Oh, i see… but in my opinion in a light from this price range this is unacceptable, anyways although the led board and the shelf are pretty much as flat as it gets for a light i’ve added AC MX-4 when i assembled the light back, i don’t know if its going to improve the light but i am sure it wont make it worse.

And also somewhere was a test made by Texas_Ace which shows that pressure gives more influence than thermal grease existing.

That is true, but same amount of pressure that it was before plus right amount of thermal paste should not make the things worse.

https://budgetlightforum.com/t/-/44953, Here is Texas_Ace’s test conclusion,
So what is the end result?

Apply thermal paste in your flashlights but worry more about the clamping force of the mcpcb to the pill.

Make sure to only apply a thin layer of thermal paste, too much is just as bad or worse then too little. plus it is messy.

It won’t be making any changes to my LED test procedures. Thermal paste is a pain to work with and has less then a 1% effect on the final numbers in my test rig with lots of clamping force.

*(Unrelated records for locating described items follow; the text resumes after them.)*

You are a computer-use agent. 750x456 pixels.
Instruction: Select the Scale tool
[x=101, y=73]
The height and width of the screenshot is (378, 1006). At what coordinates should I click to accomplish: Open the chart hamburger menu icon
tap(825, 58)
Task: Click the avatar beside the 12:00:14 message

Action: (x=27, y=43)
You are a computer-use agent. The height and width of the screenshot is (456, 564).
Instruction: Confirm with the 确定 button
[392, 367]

There is difference between “no thermal paste” and “which type of thermal paste and how to apply it”.
Here is the comparison photo of the one with and without the thermal paste, you may find it hard to notice
if there is thermal paste there without the comparison photo.
Actually the one we used is a kind of dry type, very thin layer on the pill, so that it will not be squeezed from
the holes of the MCPCB, and mess up the top surface, the first glace will give you the impression that there is no thermal on the pill which is not true.
The MCPCB is mirror polished, which I think the clamp force to make it tightly contact with the pill is more important.

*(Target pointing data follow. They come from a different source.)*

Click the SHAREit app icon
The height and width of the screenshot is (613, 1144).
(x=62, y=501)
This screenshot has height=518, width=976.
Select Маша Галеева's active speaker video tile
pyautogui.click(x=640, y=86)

Hank isn’t a typical clueless businessman trying to cut corners. I may give him crap sometimes, but he knows what he’s doing. The Meteor is carefully designed and its build is top-notch.

Man I still love the Meteor so much… :smiley:

My apologies then, mine did had that thin layer of the unknown grease but i thought that maybe that is only some oil left from machining the host.

Anyways my point was not to bash someones work or product its just i was used to see more standard thermal paste in there, some white/silver stuff, to this day i haven’t seen something similar to the one in the meteor.

I love the light, i tend to use it whenever i can and sometimes even tho moonlight level from AAA light will do the job i still take out the meteor just because it is one of my favorite lights at the moment.

It’s one of my 4 favorites too. I have the gold one the stone white and 2 black ones all different tints. My wife just doesn’t understand why I have to turn all 4 of them on at the same time in turbo. Inside the house. When the light switch is right there on the wall. Too bad they won’t use an electroless nickel coating. You wouldn’t need thermal grease because it has excellent conductive properties, you would never need to lube the threads because of its teflon-like properties, and it adds negligible thickness as a coating.

and i thought I’m the crazy one with 3. I don’t feel as bad now!

The only improvement on this light would be a charging circuit in the tail… :innocent:

I’ll agree with that


:wink:

Pertaining to the white model only that just came back in stock, does it compare in quality to the original batch or the more recent batches?

^ One can also wonder (as well as the black/dark grey variant) whether it is of the modified machining design, or the original design. Mountain Electronics shows the modified design, whereas Intl-Outdoor shows (changed back to) the original design.

OK, I admit I actually read manuals. In it there is an error code shown by the lit button to tell us if water is under the button. Then the manual says to dry it but without instructions on how to do that.

How does one dry the button?

My guess would be to unscrew the red plastic ring to start, but that’s as far as I can even guess. How close am I? What else has to happen?

BTW, really nice light. A few gripes but the biggest is about no provision for slung carry. A chintzy wrist lanyard doesn’t cut the mustard for having both hands free at night.

Gotta love the size and output and mode 3 programming.

Actually this problem can not happen due to the proper construction design, the button area is glued, there is no way that the water can go inside.

Thanks. Never having to do it is certainly much easier. It also means I can take it out into the rain with no fear. I wasn’t going to.

I also had a heck of a time trying to do the “click+ slow click” to enter into output 2 in Mode 3. Then I discovered that a “slow click” actually means “click and hold it”. Now I can get that output any time I want. OK, the actual sequence is “click + click and hold”. The clicks can actually be done fairly rapidly and not slowly at all; just hold the second click.

Please, please, please bring back the tan/sand colored variant. I need one or two badly!